Weekend Yachtsman said...

And yet it seems today that the Greek political class has caved in, and that further - endless - "austerity" is to be the lot of the Greek people.

One has to admire their forbearance.

If this is a deliberate test by the EU to see how far modern people can be pushed before they turn in anger and slay their tormentors, the results must be astonishing to the experimenters.

A few more years, or months, apparently.

hatfield girl said...

Yacht, I have a dilettante interest in German politics so writing anything there is unnerving. Would you agree that this is abut Merkel's position and security of tenure in office rather than Greek or even EU politics at all? She's been there for three terms and is profoundly irritating to the progressive, specifically SDP, received politics of northern Europe. The decline of social democracy is tied in with their steady defeat in Germany since, more or less, achieving unification. European social democratic movements must be desperate to replace her.

Weekend Yachtsman said...

I don't entirely agree.

Merkel's position is certainly a part of this, but imho the real driving factor is the absolute determination of all concerned to maintain the momentum of "The Project".

This determination trumps everything, regardless of cost whether human or financial.

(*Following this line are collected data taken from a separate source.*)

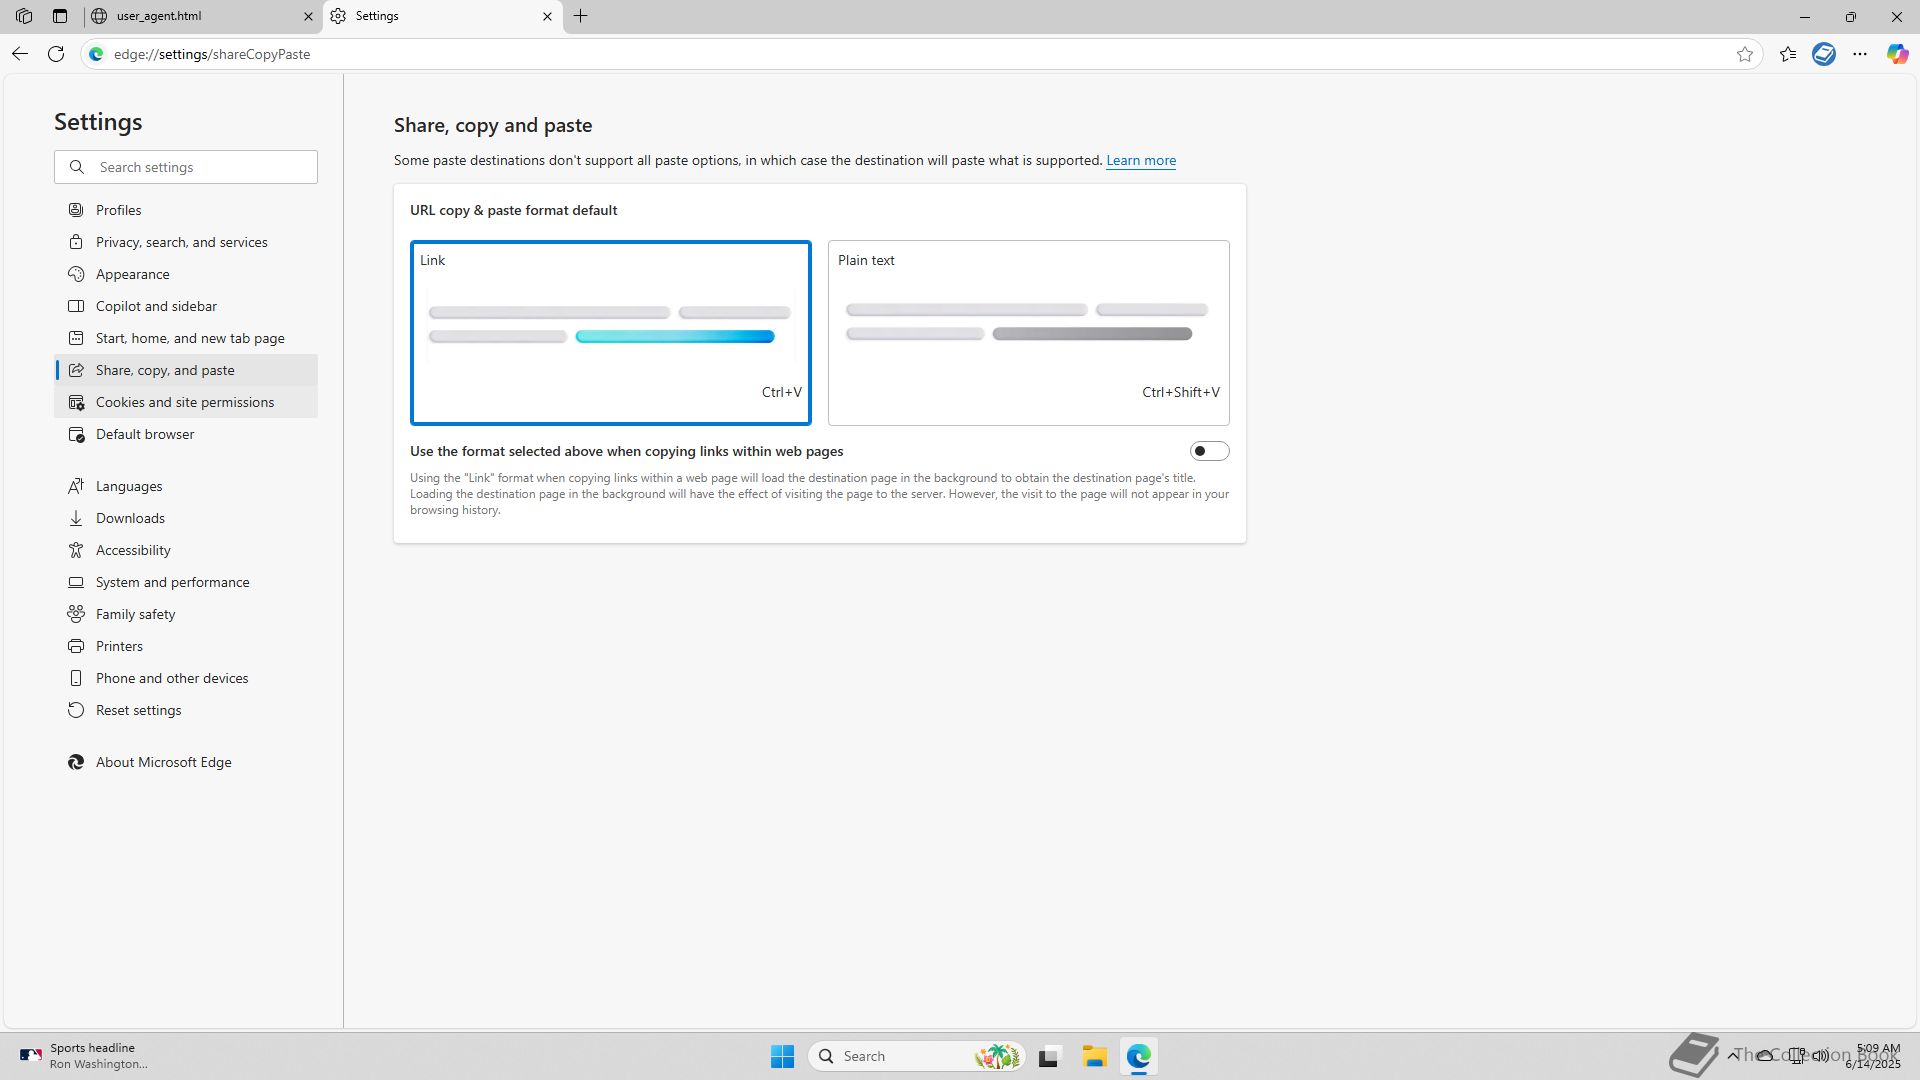Refresh the page with the reload icon
Screen dimensions: 1920x1080
coord(56,54)
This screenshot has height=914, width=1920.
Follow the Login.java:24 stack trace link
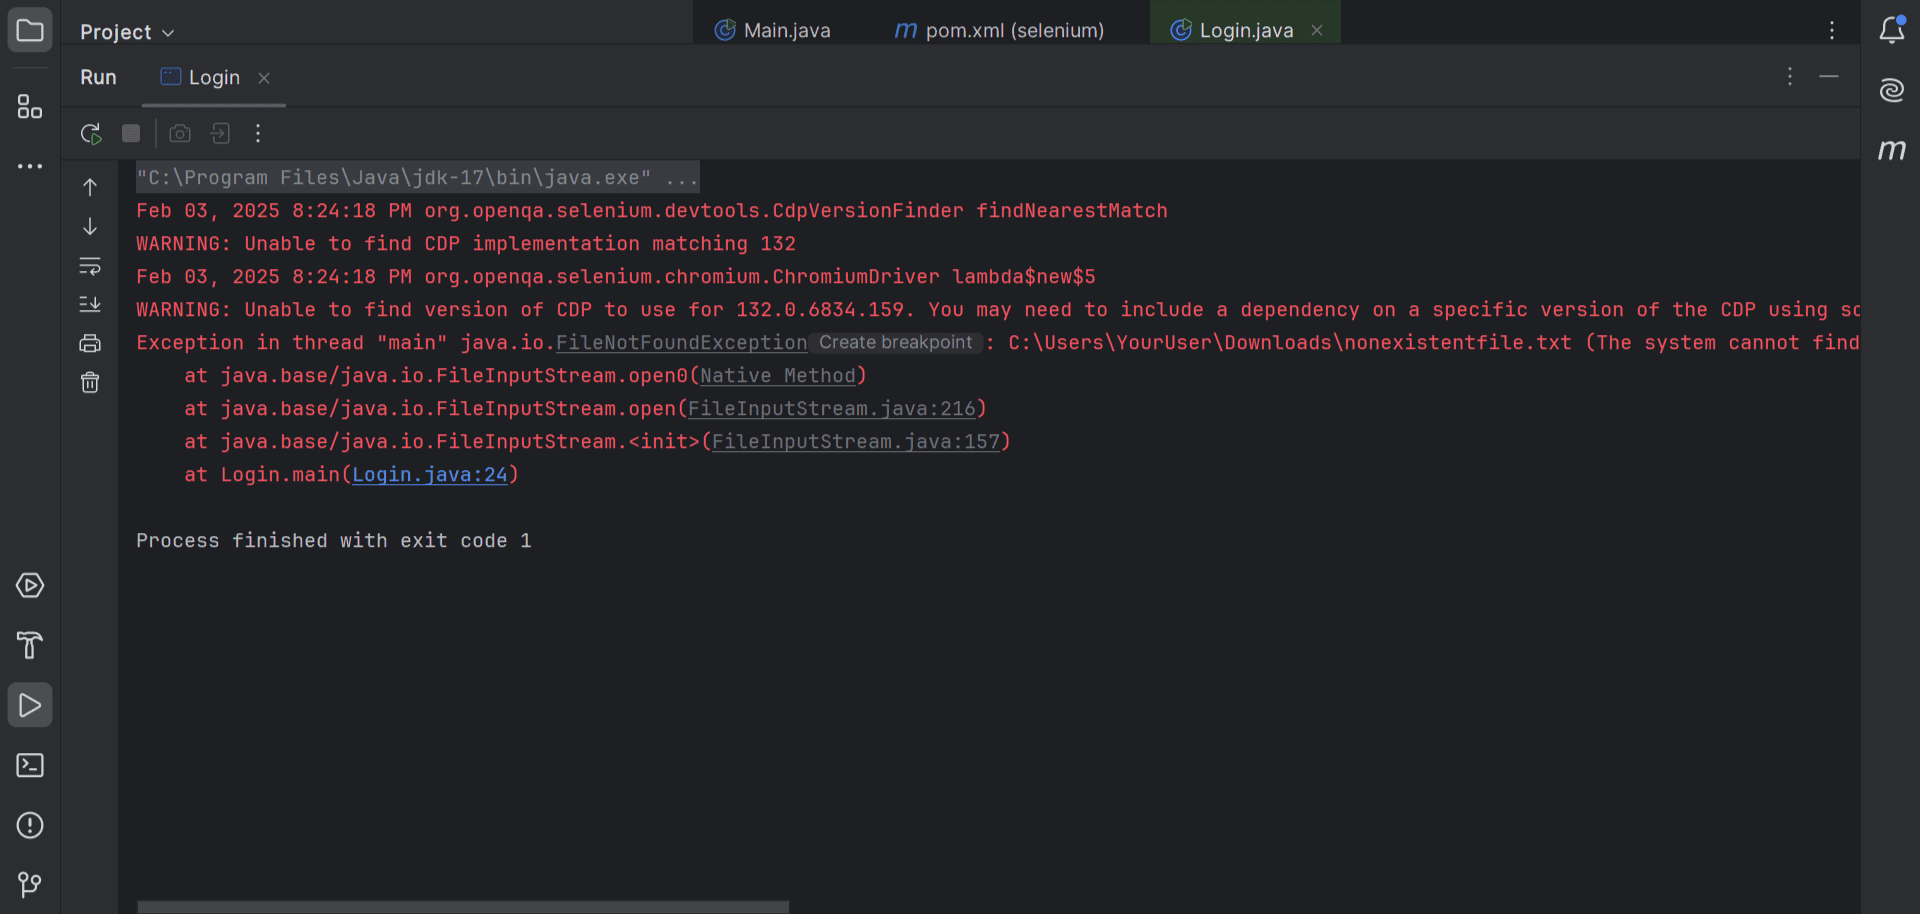coord(430,474)
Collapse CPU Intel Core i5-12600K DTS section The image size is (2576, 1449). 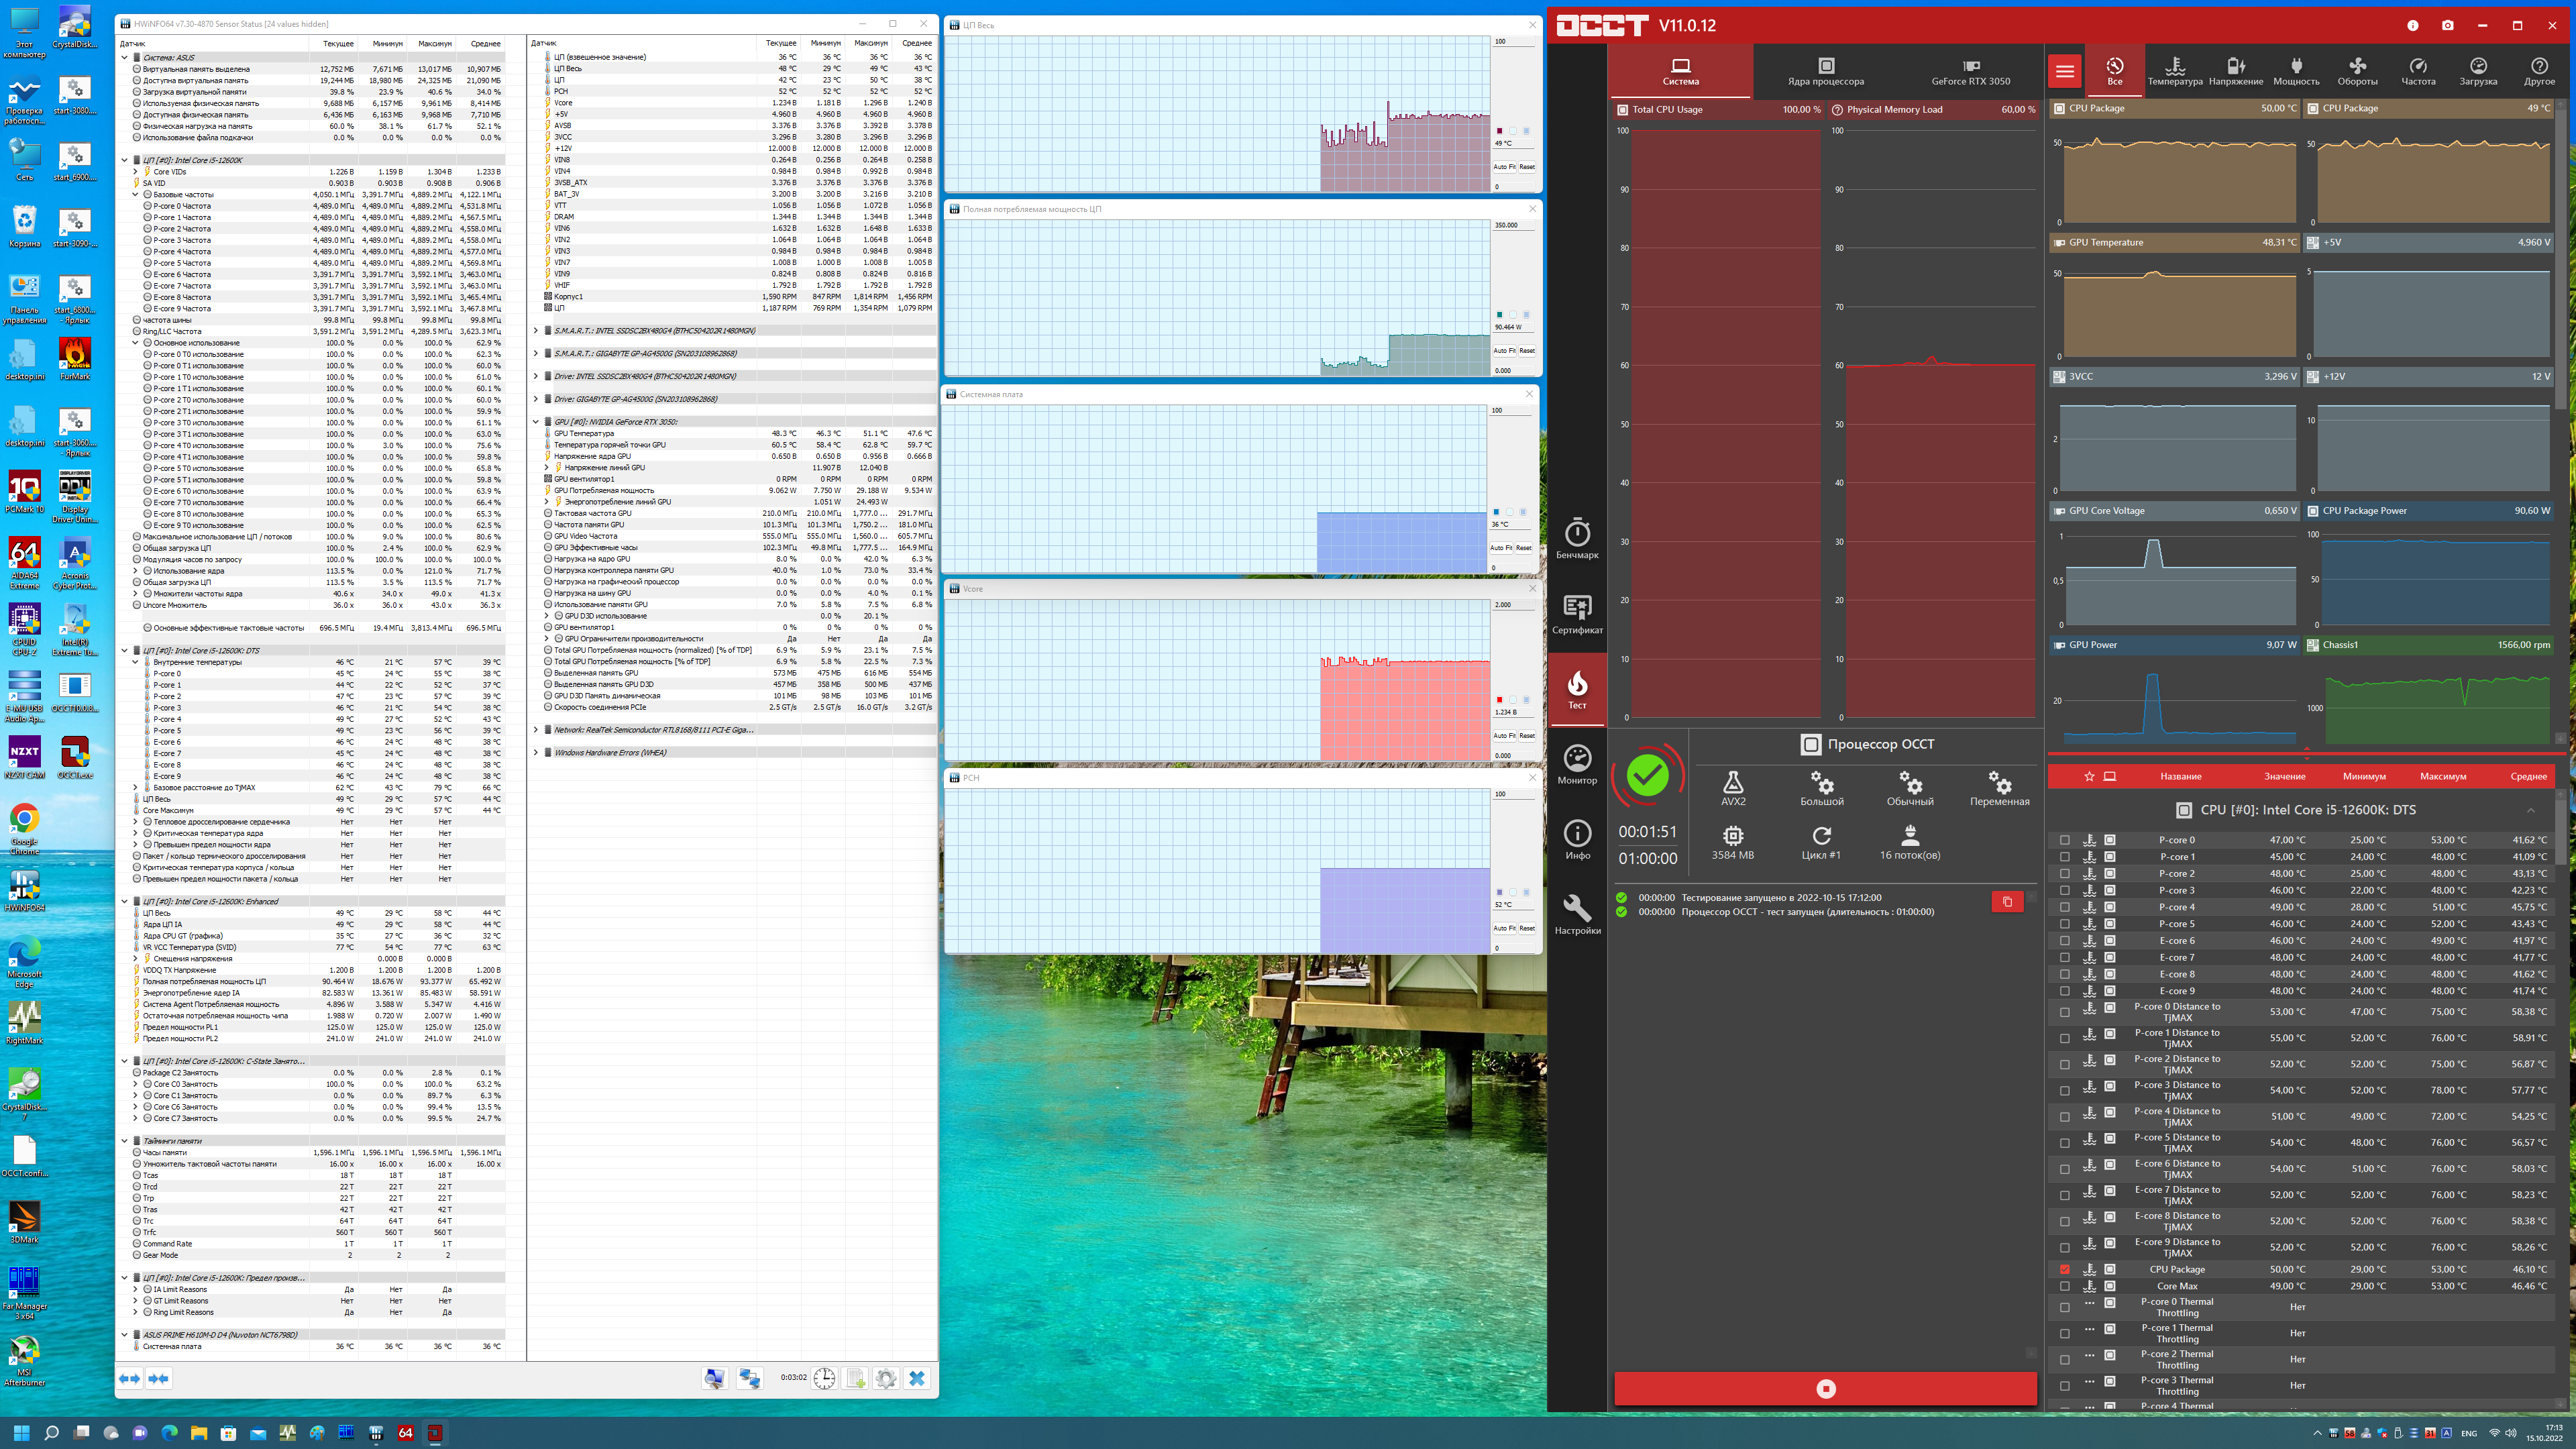click(x=2530, y=810)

Even the Greek political class, it seems, would rather prostrate themselves (perhaps prostitute would be a better word to use) and ruin their country and their people, rather than admit that the experiment has failed.

In truth no recovery is possible until they leave the Euro, but that is the one thing they will not do.

More clearly than ever one sees that there cannot be any future for Britain in this madhouse.